Who, when and where?
The seminar will be held as block seminar on Jan. 10th and 11th in room A1.02. We will start at 10am.
The seminar will be jointly held by Profs. Carsten Binnig, Kristian Kersting, Andreas Koch, and Mira Mezini.
It is not necessary to have prior knowledge in artificial intelligence, but prior knowledge in software/hardware systems and machine learning is helpful. Participation is limited to 20 students.
For further questions feel free to send an email to firstname.lastname@example.org. No prior registration is needed, however, please still send us an email so that we are able to estimate beforehand the number of participants, and have your E-mail address for possible announcements. Also make sure that you are registered in TUCaN.

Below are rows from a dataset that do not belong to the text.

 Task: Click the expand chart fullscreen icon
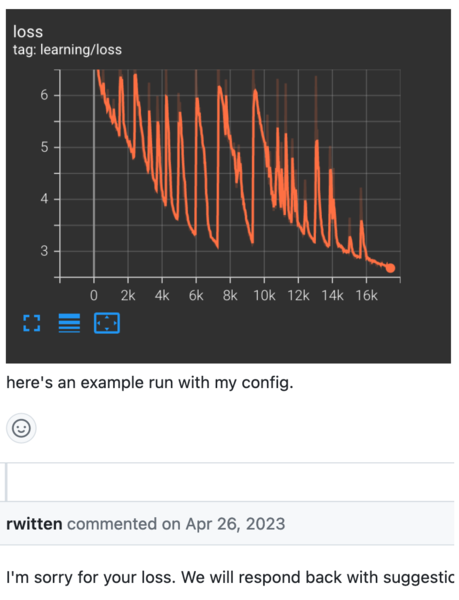coord(32,323)
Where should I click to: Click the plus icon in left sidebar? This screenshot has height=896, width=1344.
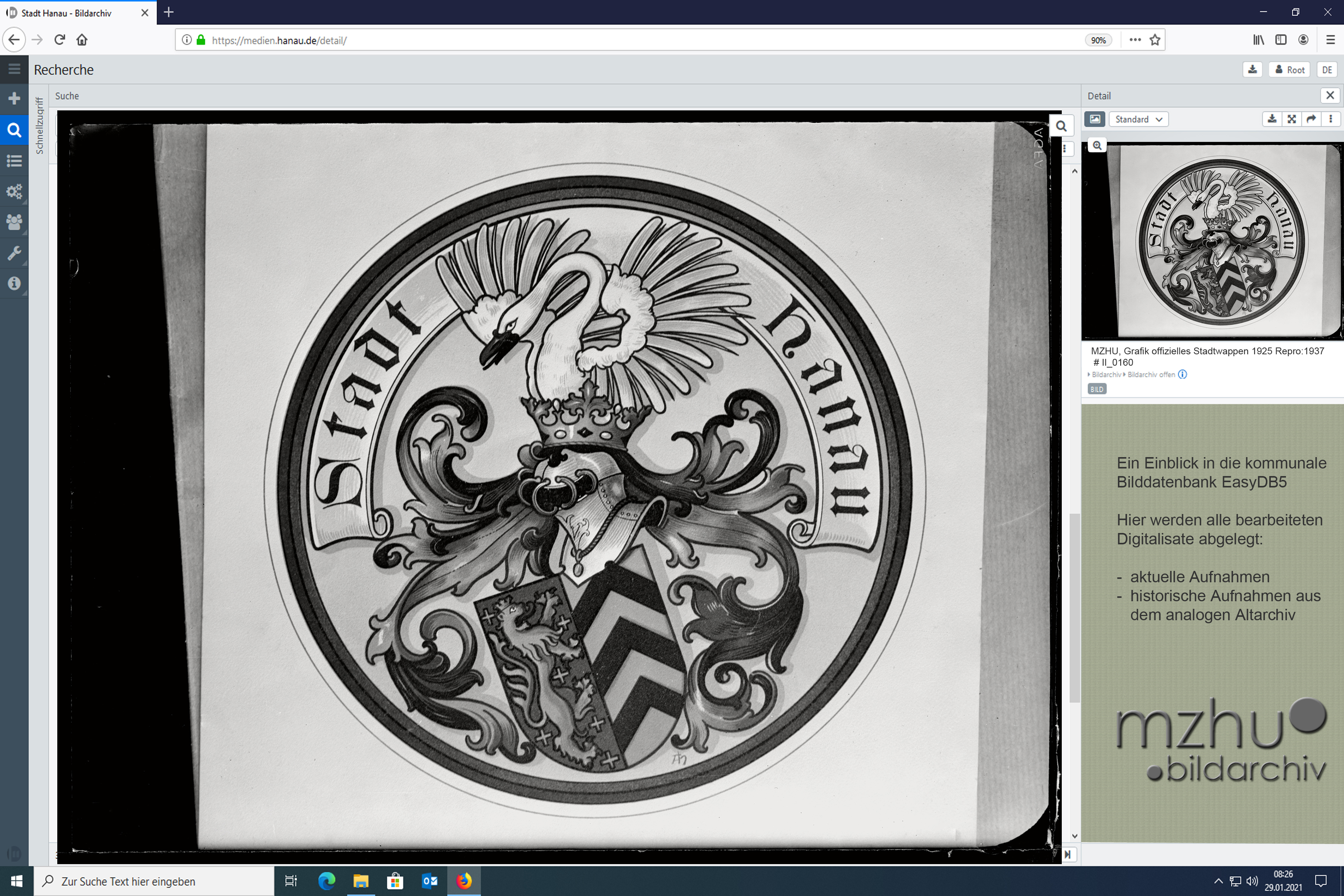(x=14, y=99)
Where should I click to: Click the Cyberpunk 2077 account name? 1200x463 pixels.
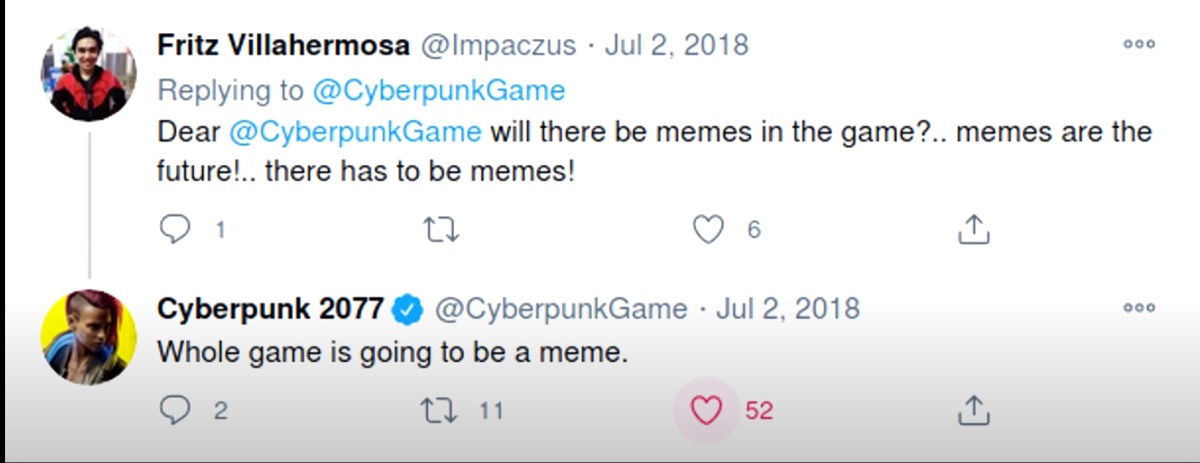coord(270,309)
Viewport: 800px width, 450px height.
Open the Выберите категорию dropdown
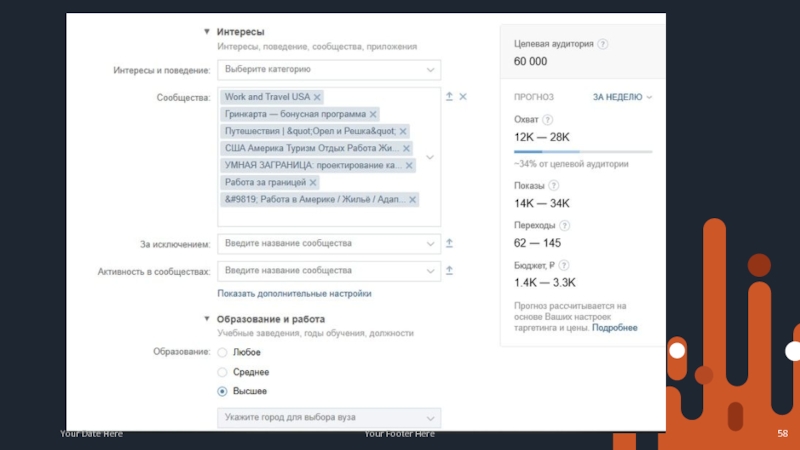(329, 70)
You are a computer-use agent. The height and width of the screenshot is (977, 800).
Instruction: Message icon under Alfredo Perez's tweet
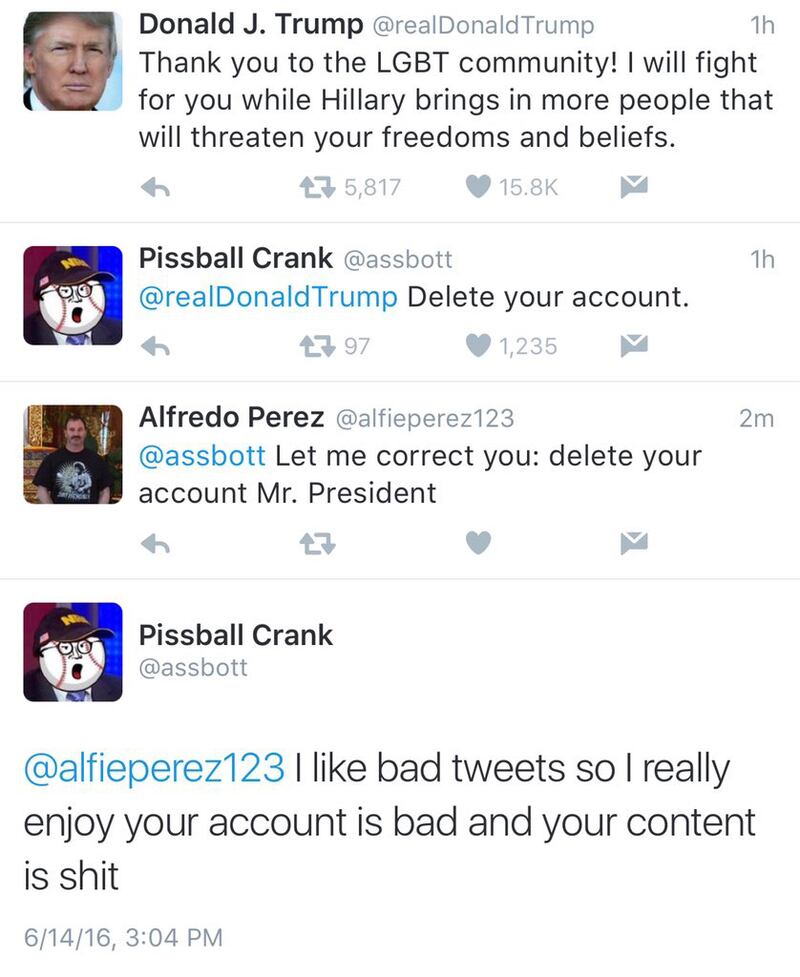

This seminar serves the purpose of discussing new research papers in the intersection of hardware/software-systems and machine learning. The seminar aims to elicit new connections amongst these fields and discusses important topics regarding systems questions machine learning including topics such as hardware accelerators for ML, distributed scalable ML systems, novel programming paradigms for ML, Automated ML approaches, as well as using ML for systems.
The topics will be assigned based on an on-line bidding process, which will be opened after the kick-off. The final assignment will be made a week later.
What is “Extended” about this seminar? Students are not only expected to give a short talk, but also to prepare a small write-up. The write-up will be prepared in groups, each group will cover one theme, consisting of four topics. The final write-up must be concise and short, and should give a short overview of the theme (not necessarily limited to the studied papers).
In addition, we will also do a peer reviewing process, as it is usually done at scientific conferences. This means that you also have to read (some) of the other write-ups and provide feedback by filling out a review form.
Because they are more work for students, students receive 4 CPs for Extended Seminars (instead of 3 CPs for regular seminars).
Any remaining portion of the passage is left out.